Anne-Sophie Le Lay (Renault) : « Affirmer la valeur ajoutée stratégique du regard juridique »
Décideurs. Quels sont les enjeux du basculement vers la dimension « general counsel group » du directeur juridique ?
Anne-Sophie Le Lay. Le directeur juridique a une fonction de dire le droit et de produire des notes juridiques. Avec la dimension de general counsel, le directeur juridique apporte au top management de son entreprise la valeur ajoutée stratégique de son regard juridique : les enjeux juridiques deviennent de facto un maillon important de la chaîne des décisions. Le directeur juridique en mode general counsel est un acteur intégré dans l’évolution de l’entreprise, au cœur des décisions stratégiques avec les autres métiers clés de l’entreprise.
Décideurs. Quel impact sur votre équipe ?
A.-S. Le L. Ce statut a un impact direct pour mon équipe de juristes et d’ingénieurs brevets puisqu’il oblige chacun de ses membres à avoir un rôle stratégique. Cela les incite à se mettre en mouvement, au service de cette perspective d'expertise stratégique à déployer. C'est une évolution enthousiasmante et collective. Par exemple, pour être au plus près des opérationnels, chaque note juridique contient un executive summary qui vient leur proposer la solution clé en main, prête à être déployé. D’ailleurs, les juristes sont présents dans les comités clés et moi-même dans les comités business (gestion des risques, propriété intellectuelle, protection des marques, comité partenariats etc.). La matière juridique enrichit la compréhension des enjeux stratégiques de l’entreprise, elle la rend pleinement performante.
C’est aussi le développement d’une fonction globalisée.
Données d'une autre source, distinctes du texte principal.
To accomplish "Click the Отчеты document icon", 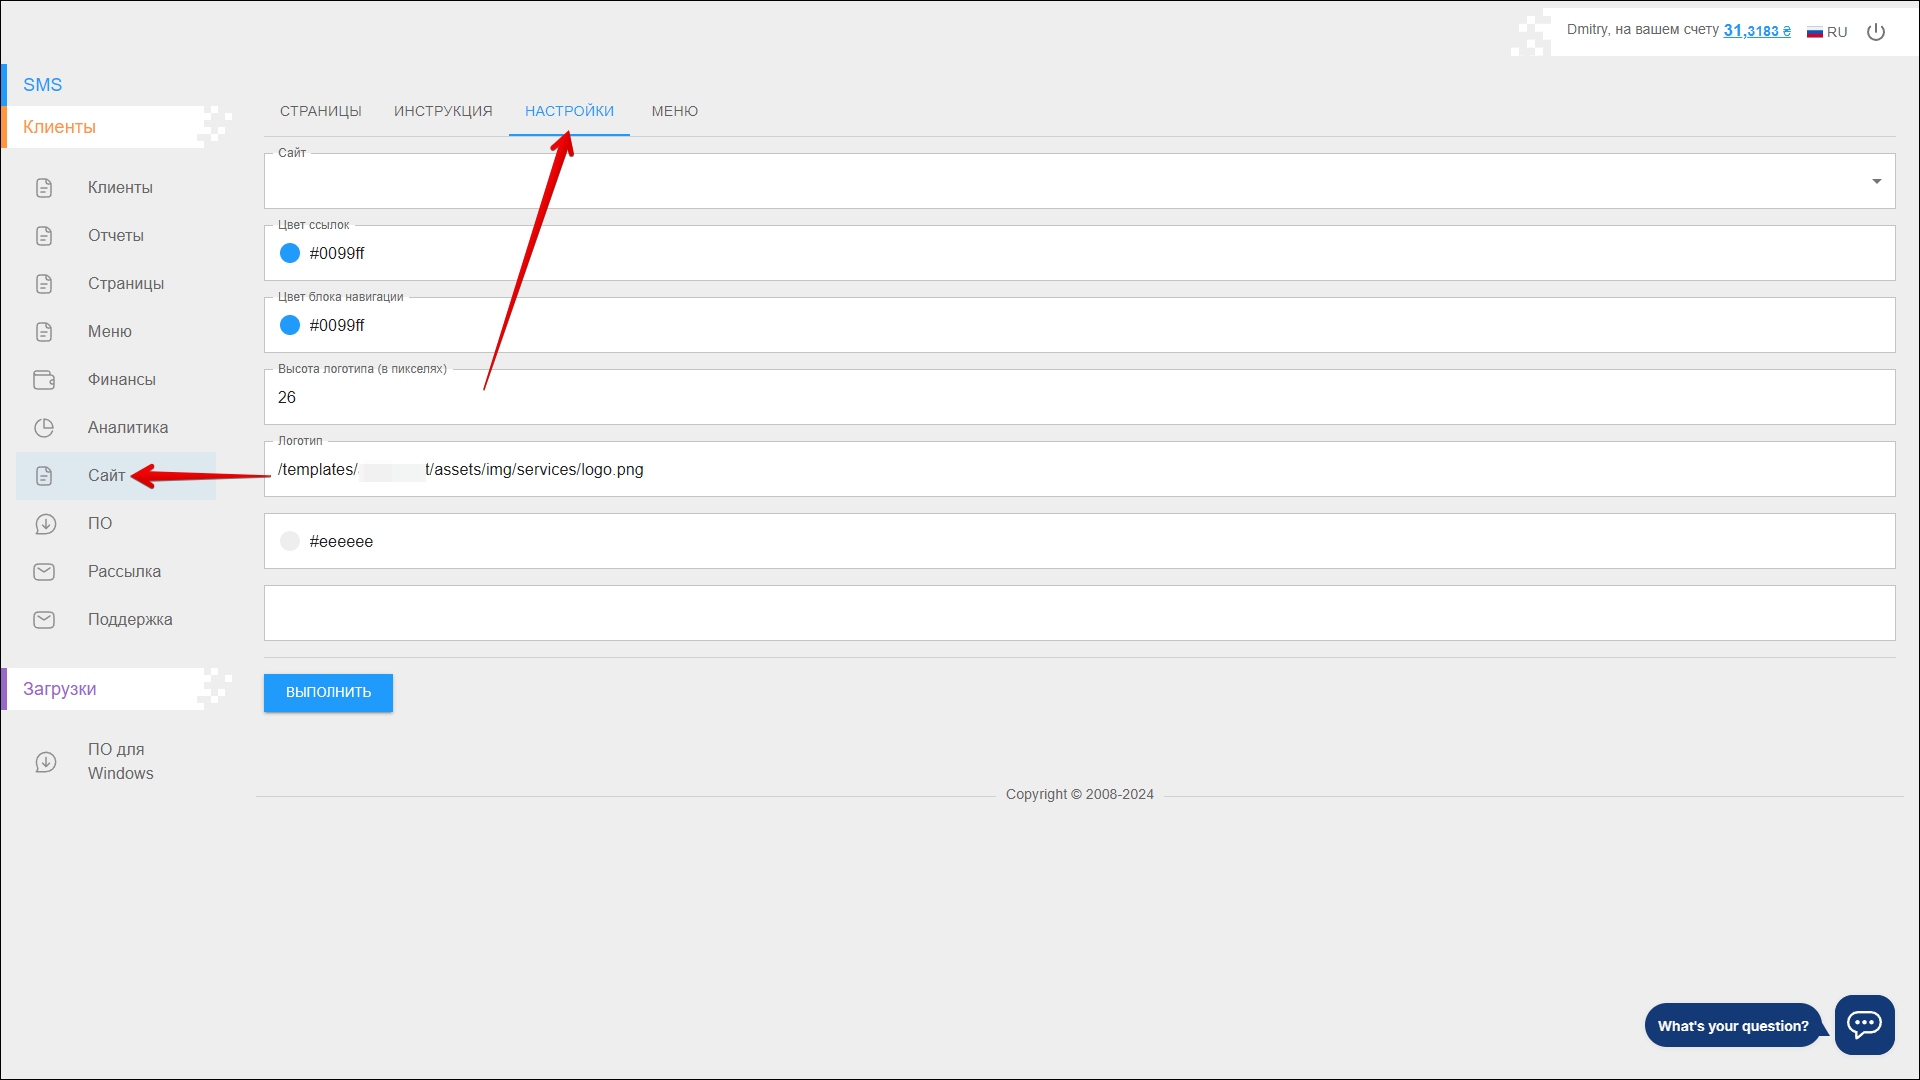I will coord(44,236).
Les sujets locaux sont traités avec le siège du groupe pour fédérer cette dimension au bon niveau et ainsi éviter qu’un petit problème local ne devienne un gros problème mondial.
Décideurs. Inspiré du general counsel américain, le general counsel français est cependant dépourvu d’atouts importants comme la gestion des affaires publiques ou la confidentialité des avis…
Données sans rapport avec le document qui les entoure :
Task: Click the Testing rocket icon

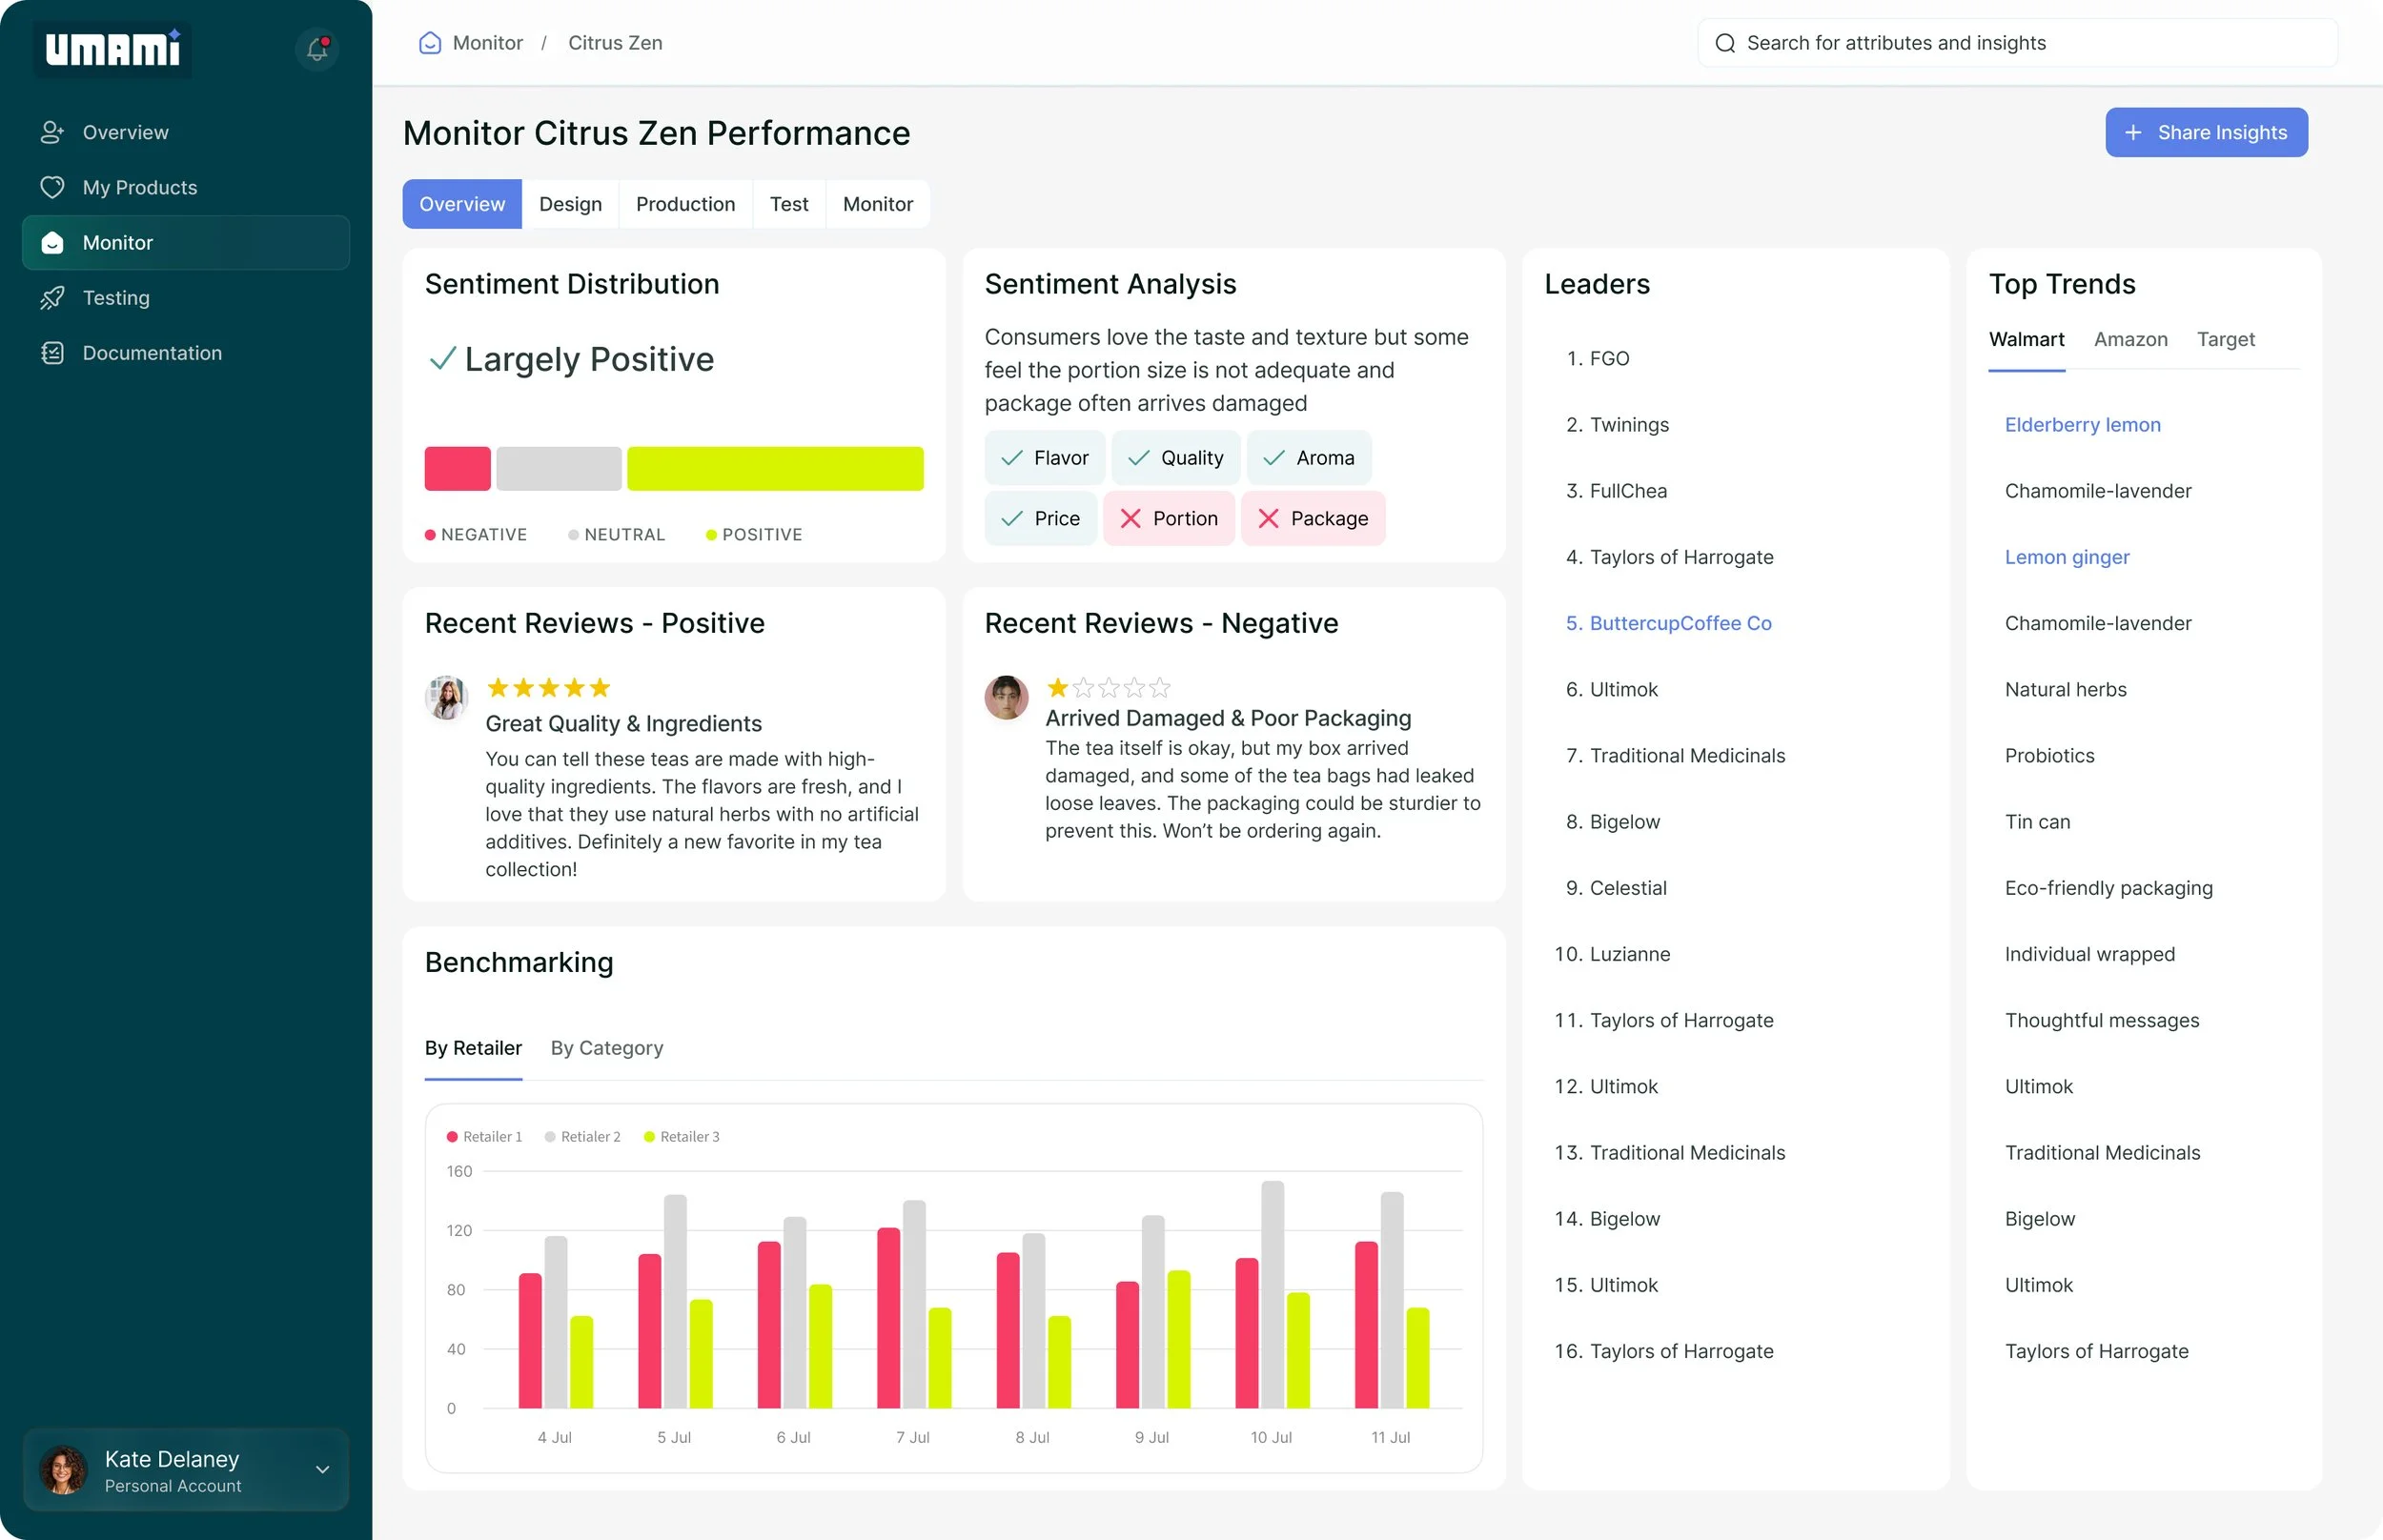Action: pyautogui.click(x=52, y=298)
A.-S. Le L. C’est exact mais, finalement, le general counsel européen évolue aussi vite que son homologue américain parce que nos entreprises exigent qu'il investisse ce rôle, notamment en ce qui concerne le lobbying ou la conformité. Chez Renault, l’organisation entre les directions juridique, éthique et affaires publiques n’est pas figée et nous collaborons étroitement ensemble sur de nombreux sujets.
Cela prouve que les entreprises françaises peuvent se pourvoir d’une fonction juridique forte. C’est ce que nous voulons faciliter avec l’executive master general counsel que le Cercle Montesquieu et Sciences-Po viennent de créer. Les directeurs juridiques du Cercle qui font évoluer leur fonction vers celle de general counsel ont souhaité préparer les futurs directeurs juridiques à ces nouveaux enjeux.
Décideurs. Pourquoi avoir créé cet executive master ?
Christophe Jamin. C’est une formation adaptée à la fonction juridique dans l’entreprise qui peut être définie par quatre mots clés : management, stratégie, juridicisation de l’économie et globalisation. Nous nous adressons aux équipes des directions juridiques, aux avocats, aux fonctions RH ou affaires publiques identifiables comme de futurs directeurs juridiques. Notre cible est la variété de hauts potentiels en devenir, quelle que soit la taille de l’entreprise. Avec l’executive master general counsel de Sciences Po, nous voulons lier droit et management, faire du droit un outil stratégique au service de l’entreprise et transmettre les outils de compréhension d’un droit en voie de globalisation. Il permet à celui ou celle qui veut occuper un rôle stratégique dans l’entreprise de prendre une part active dans son évolution professionnelle, illustrant ainsi exactement le chemin de pensée de la personne qui veut passer de directeur juridique à general counsel.